AttributeError: 'module' object has no attribute 'load'
p
| While this could technically have many causes, including spaCy being
| broken, the most likely one is that your script's file or directory name
| is "shadowing" the module e.g. your file is called #[code spacy.py],
| or a directory you're importing from is called #[code spacy]. So, when
| using spaCy, never call anything else #[code spacy].
+h(3, "pron-lemma") Pronoun lemma is returned as #[code -PRON-]
+code.
doc = nlp(u'They are')
print(doc[0].lemma_)
# -PRON-
p
| This is in fact expected behaviour and not a bug.
| Unlike verbs and common nouns, there's no clear base form of a personal
| pronoun. Should the lemma of "me" be "I", or should we normalize person
| as well, giving "it" — or maybe "he"? spaCy's solution is to introduce a
| novel symbol, #[code -PRON-], which is used as the lemma for
| all personal pronouns.
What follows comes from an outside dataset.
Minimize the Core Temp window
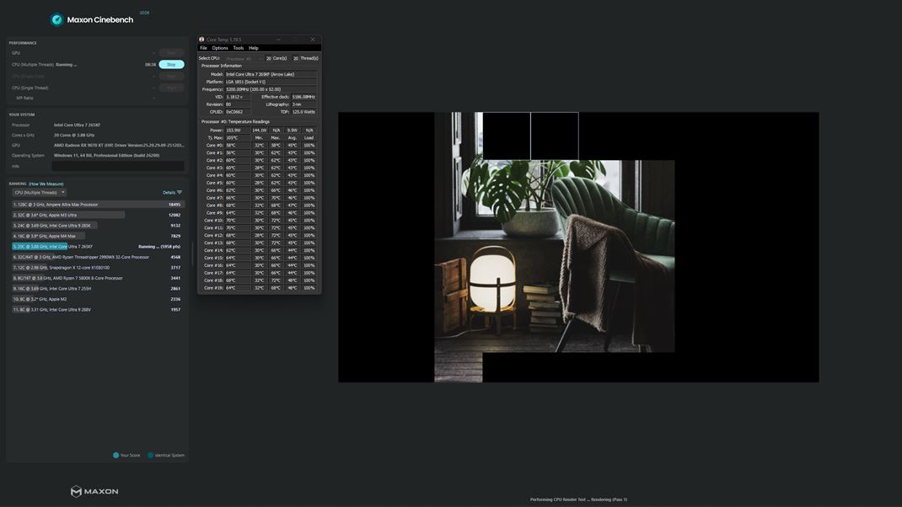Screen dimensions: 902x507 click(278, 40)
For more info on this, see the
| #[+a("/api/annotation#lemmatization") lemmatization specs].
+h(3, "catastrophic-forgetting") NER model doesn't recognise other entities anymore after training
p
| If your training data only contained new entities and you didn't mix in
| any examples the model previously recognised, it can cause the model to
| "forget" what it had previously learned. This is also referred to as the
| #[+a("https://explosion.ai/blog/pseudo-rehearsal-catastrophic-forgetting", true) "catastrophic forgetting problem"].
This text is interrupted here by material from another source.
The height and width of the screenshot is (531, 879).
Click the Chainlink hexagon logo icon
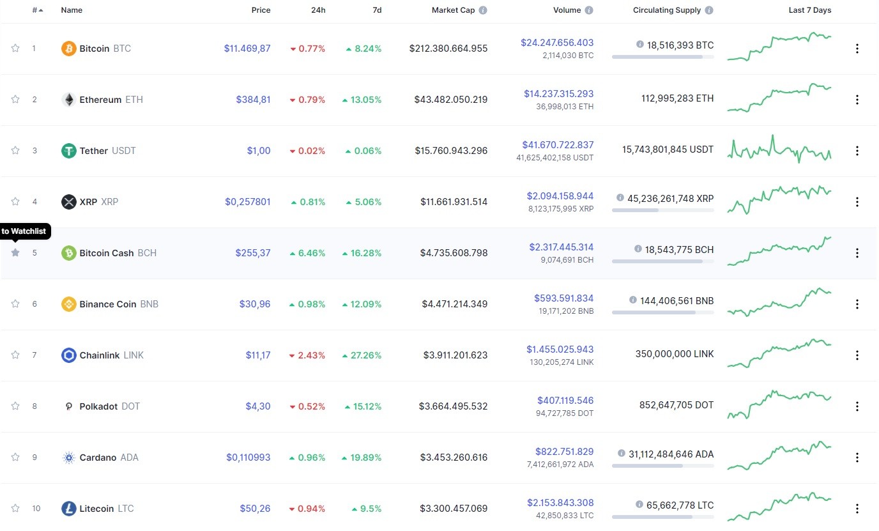pos(68,355)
| A solution is to pre-label some text, and mix it with the new text in
| your updates. You can also do this by running spaCy over some text,
| extracting a bunch of entities the model previously recognised correctly,
| and adding them to your training examples.
+h(3, "unhashable-list") Unhashable type: 'list'
+code(false, "text").
TypeError: unhashable type: 'list'
p
| If you're training models, writing them to disk, and versioning them with
| git, you might encounter this error when trying to load them in a Windows
| environment. This happens because a default install of Git for Windows is
| configured to automatically convert Unix-style end-of-line characters
| (LF) to Windows-style ones (CRLF) during file checkout (and the reverse
| when commiting). While that's mostly fine for text files, a trained model
| written to disk has some binary files that should not go through this
| conversion. When they do, you get the error above. You can fix it by
| either changing your #[+a("https://git-scm.com/book/en/v2/Customizing-Git-Git-Configuration") #[code core.autocrlf]]
| setting to #[code "false"], or by commiting a #[+a("https://git-scm.com/docs/gitattributes") #[code .gitattributes] file]
| to your repository to tell git on which files or folders it shouldn't do
| LF-to-CRLF conversion, with an entry like #[code path/to/spacy/model/** -text].
| After you've done either of these, clone your repository again.